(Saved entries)
◆ ◆ ◆ ◆ ◆ ◆ ◆
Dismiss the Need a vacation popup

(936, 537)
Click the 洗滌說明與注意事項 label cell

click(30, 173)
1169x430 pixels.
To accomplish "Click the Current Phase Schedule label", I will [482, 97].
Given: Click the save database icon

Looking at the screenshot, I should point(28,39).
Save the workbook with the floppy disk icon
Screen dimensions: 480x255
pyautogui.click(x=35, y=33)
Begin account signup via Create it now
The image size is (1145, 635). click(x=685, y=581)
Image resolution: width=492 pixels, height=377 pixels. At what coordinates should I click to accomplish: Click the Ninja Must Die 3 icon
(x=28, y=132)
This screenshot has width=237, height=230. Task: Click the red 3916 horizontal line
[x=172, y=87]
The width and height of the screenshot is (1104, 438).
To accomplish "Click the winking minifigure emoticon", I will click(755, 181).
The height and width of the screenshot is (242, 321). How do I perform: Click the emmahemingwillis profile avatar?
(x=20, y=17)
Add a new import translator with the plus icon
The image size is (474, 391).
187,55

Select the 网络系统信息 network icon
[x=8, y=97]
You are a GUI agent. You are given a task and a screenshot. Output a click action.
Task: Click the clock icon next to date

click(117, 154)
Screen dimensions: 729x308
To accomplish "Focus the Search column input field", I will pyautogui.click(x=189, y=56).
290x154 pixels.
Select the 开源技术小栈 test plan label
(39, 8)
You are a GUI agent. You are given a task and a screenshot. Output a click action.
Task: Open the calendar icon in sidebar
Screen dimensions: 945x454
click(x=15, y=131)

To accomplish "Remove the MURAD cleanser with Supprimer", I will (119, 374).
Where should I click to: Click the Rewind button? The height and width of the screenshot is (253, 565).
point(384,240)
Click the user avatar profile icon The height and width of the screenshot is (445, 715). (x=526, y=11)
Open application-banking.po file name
◆ ◆ ◆ ◆ ◆ ◆ ◆
Scan the lines above for the word "with". Return each one that has it.

» TASK SOLUTION
Save the workbook with the floppy disk icon
Add a new import translator with the plus icon
To accomplish "Remove the MURAD cleanser with Supprimer", I will (119, 374).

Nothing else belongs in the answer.